Présentée comme une pionnière de la lutte anti-radicalisation, Sonia Imloul est jugée ce lundi 13 mars par le tribunal correctionnel de Paris pour détournement de fonds publics, blanchiment et travail dissimulé. Celle qui a créé et dirigé la "Maison de la prévention et de la famille" à Aulnay-sous-bois, une structure destinée à désendoctriner les jeunes séduits par le discours de Daesh et apporter un soutien aux familles devra notamment se justifier sur les 35.000 euros de subventions aujourd'hui disparus. Cette affaire pose par extension la question de la manière dont les autorités ont organisé cette lutte contre la radicalisation. Sont-elles allées trop vite ? Ont-elles fait appel aux bons interlocuteurs ?
Pour Samia Maktouf, le jugement de Sonia Imloul est révélateur. "L'État n'a pas préparé ces associations, ne s'est pas inquiété de savoir si elles avaient un savoir-faire, si elles avaient les moyens et l'expérience du terrain pour faire face à ces jeunes radicalisés". "Avoir à juger une personne sur qui l'État s'est déchargé, c'est très facile", estime l'avocate au barreau de Paris.
"C'est en 2014 qu'on a commencé à parler de cellules de déradicalisation, que l'État s'est déchargé sur des acteurs de la société civile. C'est à ce moment-là qu'il a subventionné et abandonné. On a travaillé à la hâte, trop vite", regrette-t-elle. Pour l'avocate, il aurait fallu "préparer le socle" et surtout "ne pas se désengager totalement, parce que le suivi ne peut être réalisé que par l'État, notamment par le suivi des services de renseignement intérieurs et extérieurs", explique Samia Maktouf.
Pour chacun (des jeunes, ndlr), il faut pouvoir dessiner une trajectoire et une sortie de la radicalité qui leur correspond
Serge Héfez, pédopsychiatre
Mais concrètement, comment peut-on agir dans cette lutte contre la radicalisation et qui peut mener cette mission ? "Ce qu'il faut bien comprendre, c'est que les jeunes qui se retrouvent sous la bannière de Daesh viennent tous d'horizons très différents, ont des motivations différentes et des profils psychologiques très différents", rappelle le pédopsychiatre Serge Héfez, qui dirige une consultation de déradicalisation à l'hôpital de la Pitié-Salpétrière à Paris. Pour lui, on ne peut qu'être efficace en faisant du cas par cas. "On ne peut pas mettre en place le même processus pour des délinquants qui veulent en découdre et ont cette volonté de tuer, et pour des jeunes un peu paumés", explique-t-il. "Pour chacun, il faut pouvoir dessiner une trajectoire et une sortie de la radicalité qui leur correspond".

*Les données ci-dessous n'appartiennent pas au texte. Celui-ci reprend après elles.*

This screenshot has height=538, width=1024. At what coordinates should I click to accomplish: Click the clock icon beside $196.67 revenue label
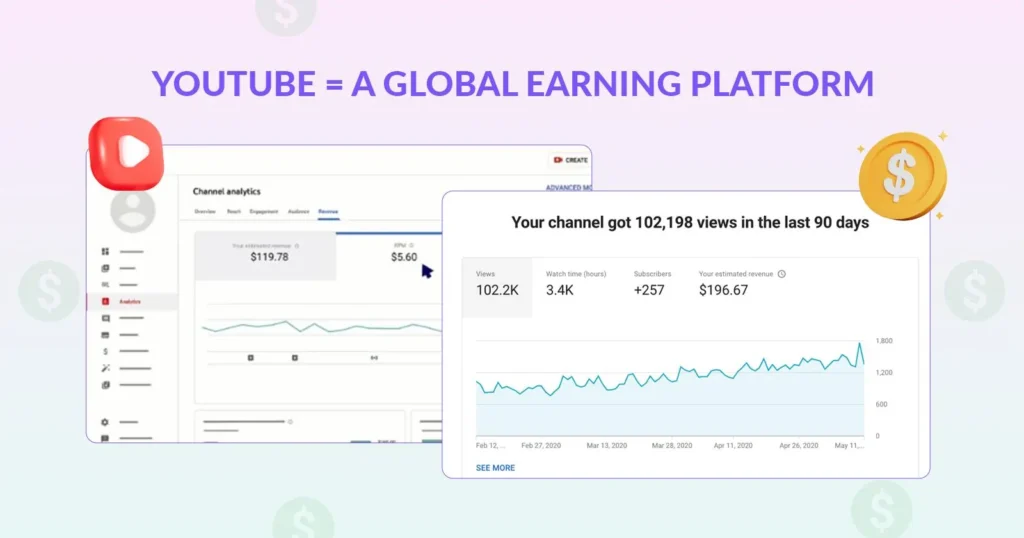(x=781, y=274)
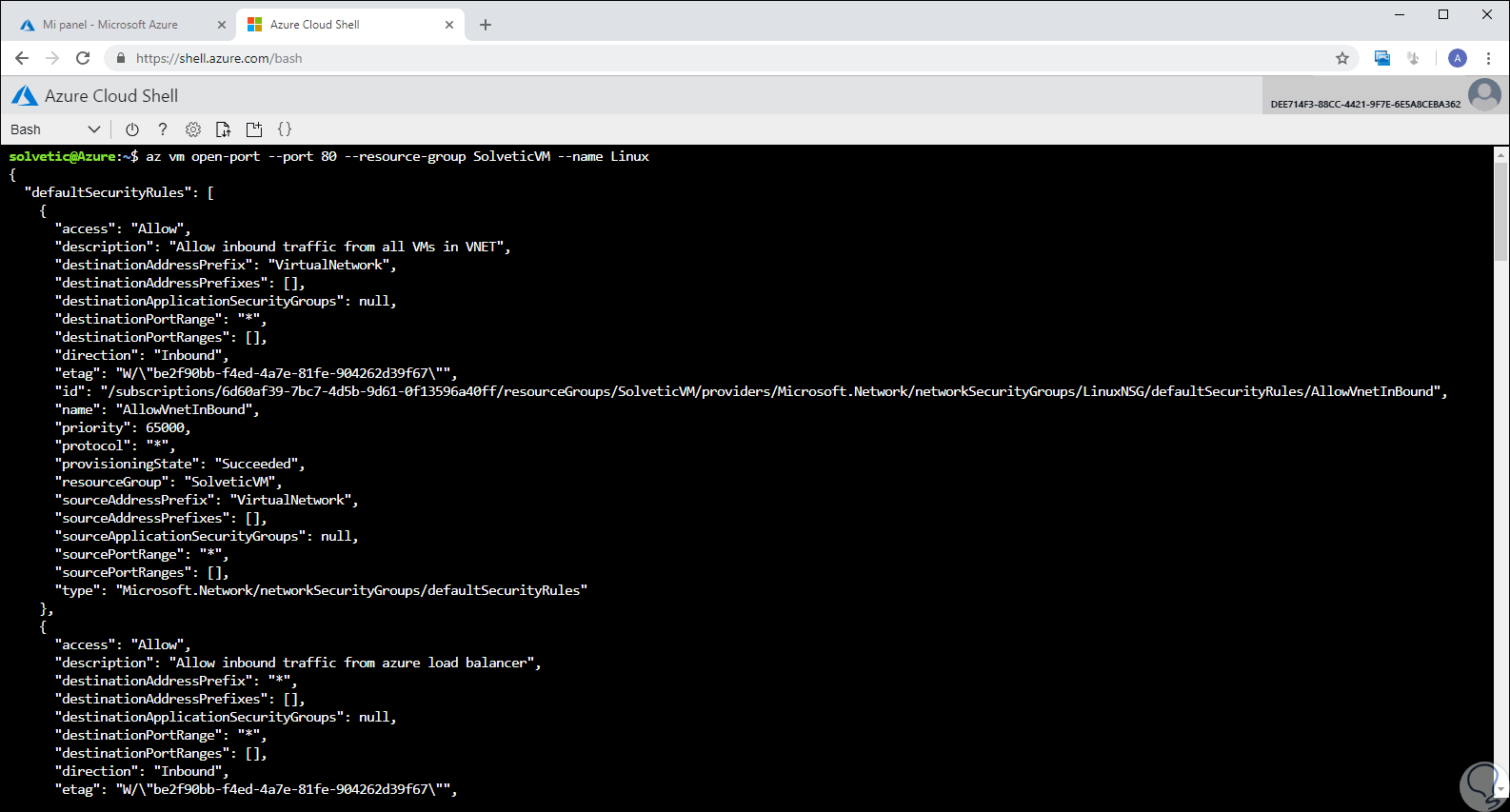This screenshot has height=812, width=1510.
Task: Open a new Cloud Shell session
Action: coord(254,129)
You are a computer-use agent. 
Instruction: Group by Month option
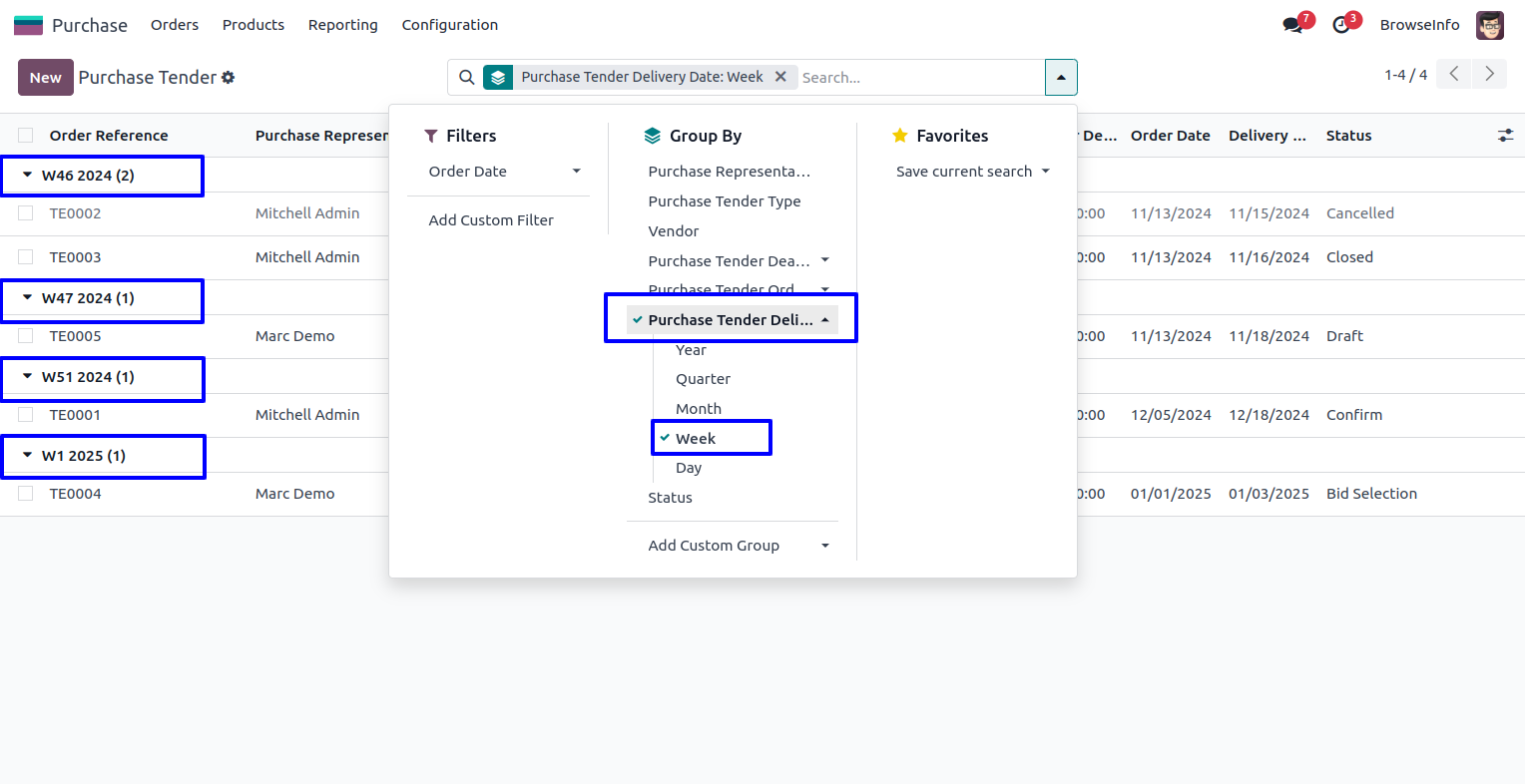pyautogui.click(x=699, y=409)
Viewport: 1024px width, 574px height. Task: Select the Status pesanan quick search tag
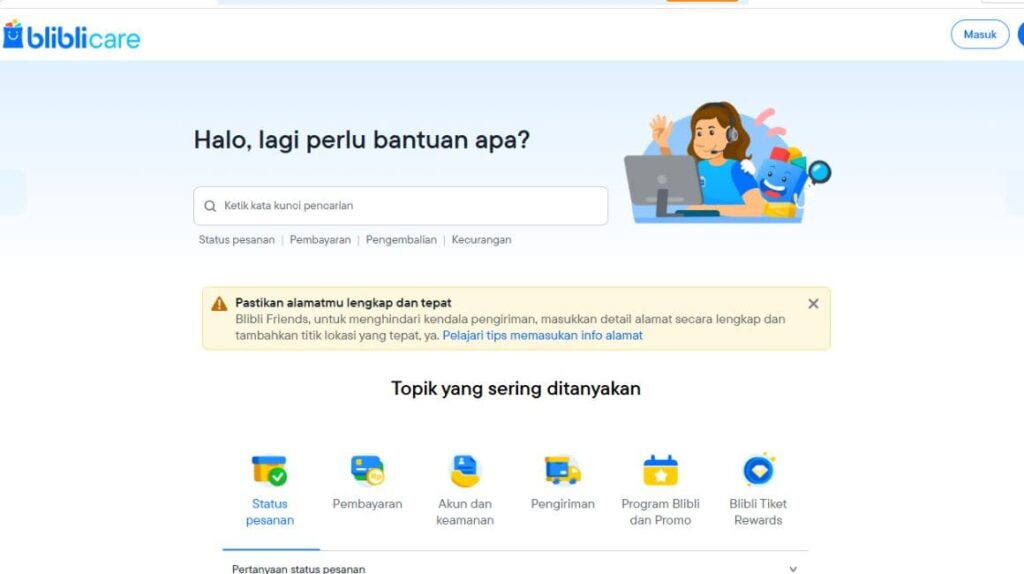[236, 240]
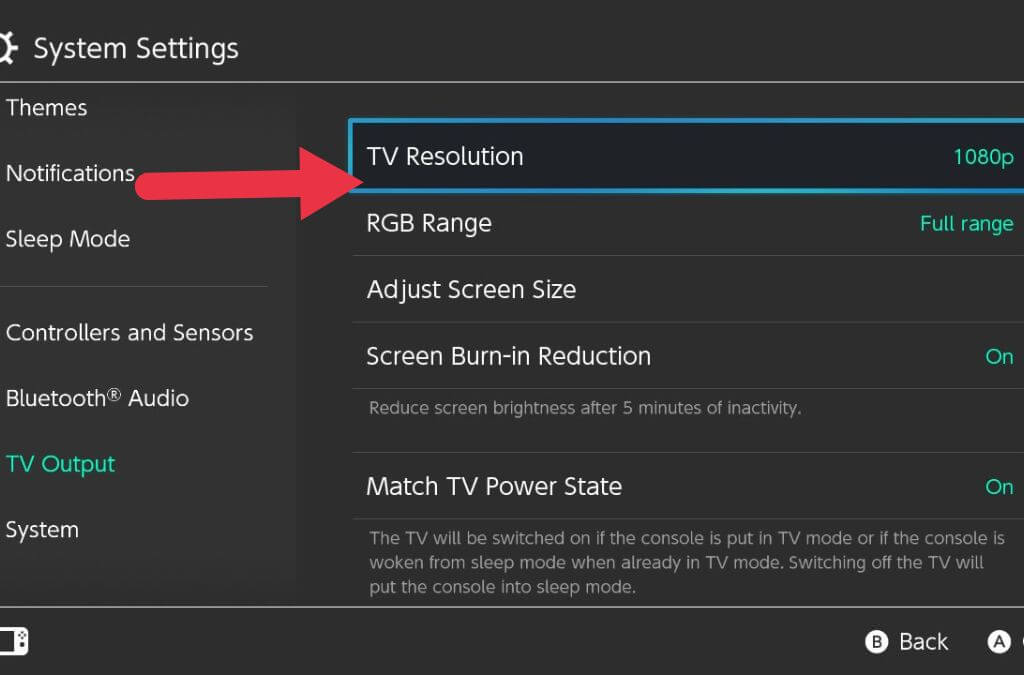Open the System section in sidebar

[41, 530]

Le pédopsychiatre affirme que le rôle de l'État est essentiel, et qu'il y a eu des choses réussies. "Sur les choses qui restent à faire, l'État est mobilisé", assure Serge Héfez. "Concernant les enfants qui reviennent de Syrie, la Fédération française de psychiatrie est en train de voir comment sera organisée la prise en charge, qui sera comme toujours pluridisciplinaire. Elle se fera en relation avec l'aide sociale à l'enfance et la protection judiciaire de la jeunesse". L'objectif est de pouvoir permettre à ces mères "de tisser un autre lien avec leurs enfants en les aidant à sortir de la radicalité", explique le pédopsychiatre.